Source code for docktopus.rfaa_engine

from pathlib import Path
from typing import Optional, Dict, Tuple, List, Type
import logging
import shutil
from importlib import resources


[docs] class RFAADockingEngine: """ RosettaFoldAll-Atoms (RFAA) specific docking engine implementation using the model. This class provides an interface to RFAA, which uses fully flexible protein structure prediction for protein-ligand complex modeling. The prediction results can be validated (enabled by default) to remove halucinated poses.
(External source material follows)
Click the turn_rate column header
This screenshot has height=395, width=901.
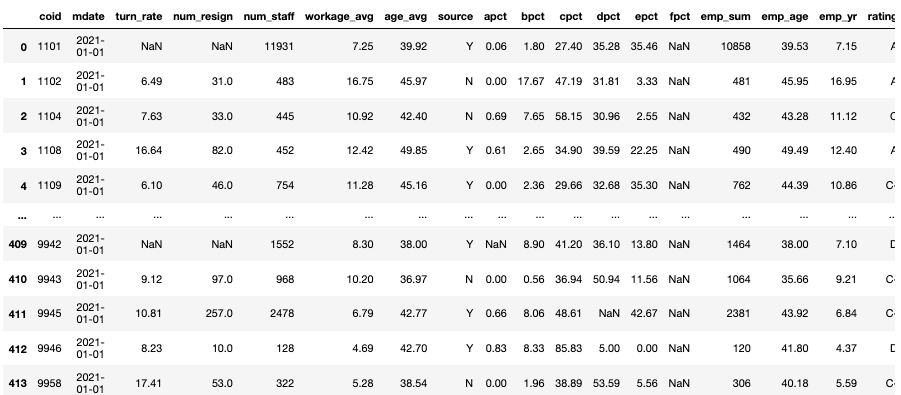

RFAA features: - Fully flexible docking with explicit bonding for covalentlly bound cofactors - Quality assessment using pLDDT and PAE metrics - Post-docking validation to detect hallucinations - Support for heme-containing proteins (CYP3A4) Attributes: work_dir (Path): Directory for docking outputs model_runner_class: ModelRunner class from rf2aa.run_inference tmp_dir (Path): Directory for temporary files results_dir (Path): Directory for results files target_dir (Path): Directory for target-specific files template_pdb (str): Template PDB ID for crossdocking fasta_file (str): Path to target protein FASTA file hem_file (str): Path to heme SDF file _validator (Optional[RFAAValidator]): Validator instance for post-docking checks validation_enabled (bool): Whether validation is available logger (logging.Logger): Logger instance for engine events """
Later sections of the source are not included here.